**Activity**. Bring together copies of the lines in the data below that contain the word "Step".

**Records shown**.
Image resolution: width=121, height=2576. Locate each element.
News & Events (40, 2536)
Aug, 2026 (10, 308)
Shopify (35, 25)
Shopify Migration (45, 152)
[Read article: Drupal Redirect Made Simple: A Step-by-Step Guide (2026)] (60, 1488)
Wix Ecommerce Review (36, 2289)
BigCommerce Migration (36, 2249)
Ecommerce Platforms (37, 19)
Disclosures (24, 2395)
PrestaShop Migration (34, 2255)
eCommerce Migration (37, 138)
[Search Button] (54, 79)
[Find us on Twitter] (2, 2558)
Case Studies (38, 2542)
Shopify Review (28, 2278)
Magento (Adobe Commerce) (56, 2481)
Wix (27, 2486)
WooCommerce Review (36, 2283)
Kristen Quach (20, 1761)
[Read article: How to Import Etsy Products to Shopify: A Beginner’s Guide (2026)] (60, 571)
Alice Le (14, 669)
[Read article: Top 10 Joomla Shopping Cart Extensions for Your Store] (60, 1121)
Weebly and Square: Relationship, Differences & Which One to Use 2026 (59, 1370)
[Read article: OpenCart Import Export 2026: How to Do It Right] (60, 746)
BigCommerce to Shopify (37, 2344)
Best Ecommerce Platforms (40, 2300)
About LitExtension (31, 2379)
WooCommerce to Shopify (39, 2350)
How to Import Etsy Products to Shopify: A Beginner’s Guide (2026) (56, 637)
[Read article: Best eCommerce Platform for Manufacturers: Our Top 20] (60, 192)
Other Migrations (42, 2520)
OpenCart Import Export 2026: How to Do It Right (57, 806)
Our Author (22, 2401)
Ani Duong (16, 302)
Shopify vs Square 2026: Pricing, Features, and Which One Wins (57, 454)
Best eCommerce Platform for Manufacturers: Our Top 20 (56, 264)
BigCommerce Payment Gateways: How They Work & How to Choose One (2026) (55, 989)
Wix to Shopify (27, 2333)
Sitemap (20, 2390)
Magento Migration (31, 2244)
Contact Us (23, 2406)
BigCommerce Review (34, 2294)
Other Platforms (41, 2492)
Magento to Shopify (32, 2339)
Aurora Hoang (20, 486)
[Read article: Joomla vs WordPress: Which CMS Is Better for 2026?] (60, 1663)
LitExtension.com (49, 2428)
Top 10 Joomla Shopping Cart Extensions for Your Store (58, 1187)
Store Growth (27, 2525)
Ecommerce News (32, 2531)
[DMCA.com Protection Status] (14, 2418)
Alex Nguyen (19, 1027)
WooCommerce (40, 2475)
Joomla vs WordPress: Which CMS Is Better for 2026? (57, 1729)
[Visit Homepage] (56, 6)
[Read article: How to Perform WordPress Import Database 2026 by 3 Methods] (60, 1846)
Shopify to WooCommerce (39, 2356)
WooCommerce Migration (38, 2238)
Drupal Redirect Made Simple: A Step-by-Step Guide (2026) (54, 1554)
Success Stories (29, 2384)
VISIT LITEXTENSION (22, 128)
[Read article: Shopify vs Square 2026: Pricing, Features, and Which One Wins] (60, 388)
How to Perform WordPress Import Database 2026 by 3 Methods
...
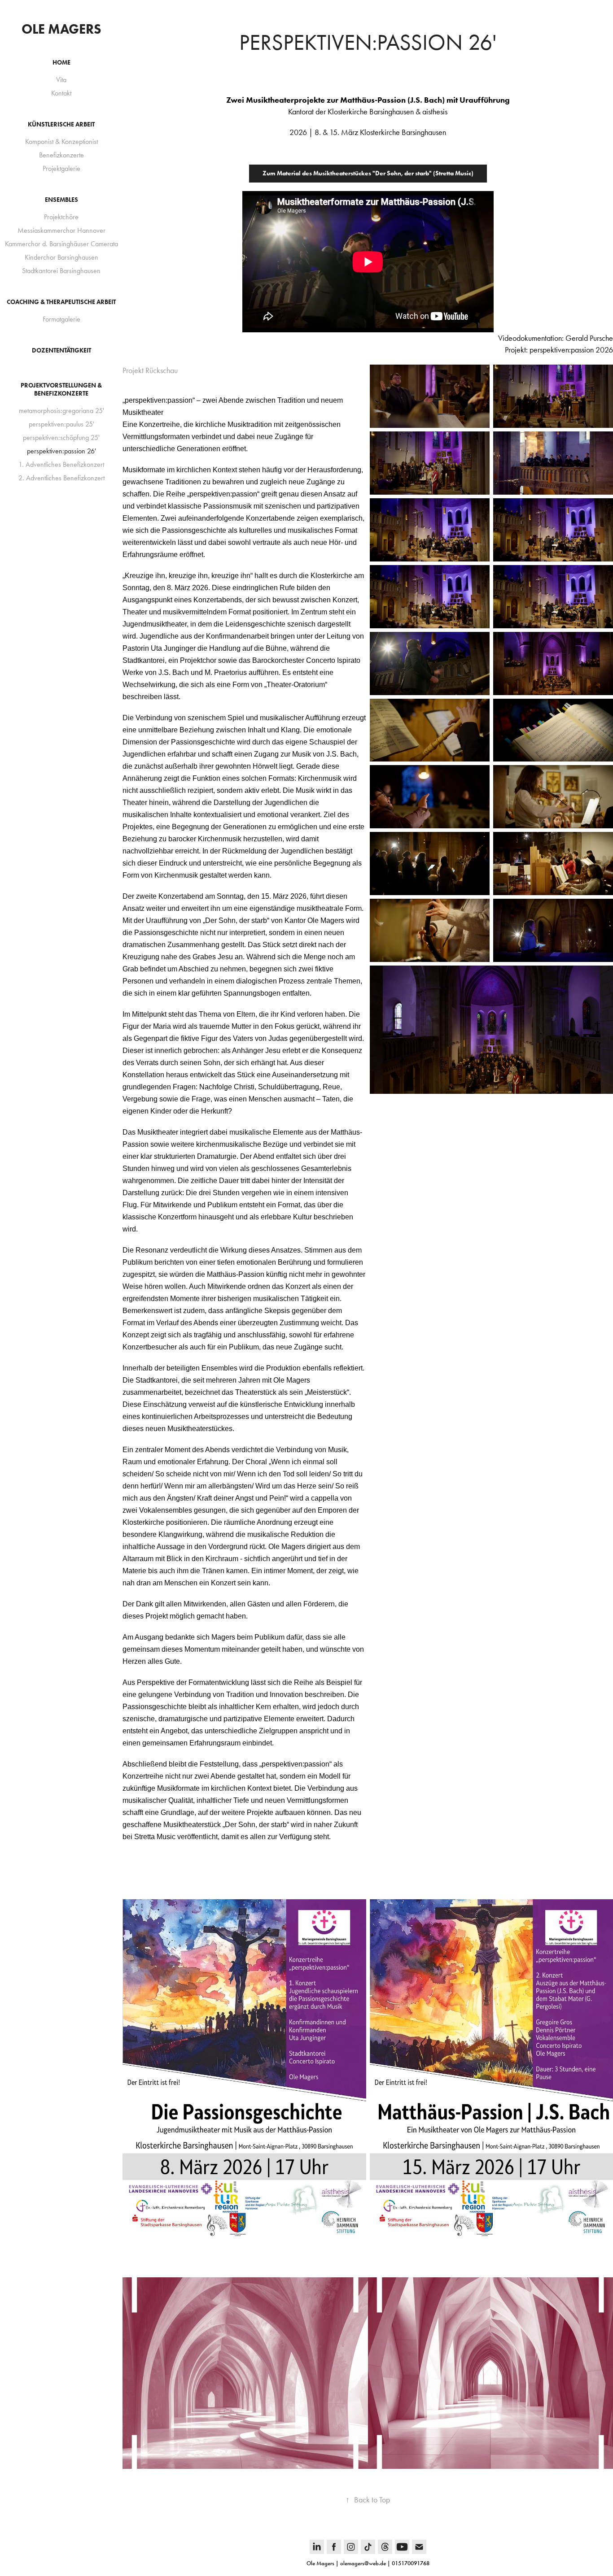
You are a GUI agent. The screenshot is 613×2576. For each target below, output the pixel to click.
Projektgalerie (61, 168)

**Completed exercise**.
[Read article: Drupal Redirect Made Simple: A Step-by-Step Guide (2026)] (60, 1488)
Drupal Redirect Made Simple: A Step-by-Step Guide (2026) (54, 1554)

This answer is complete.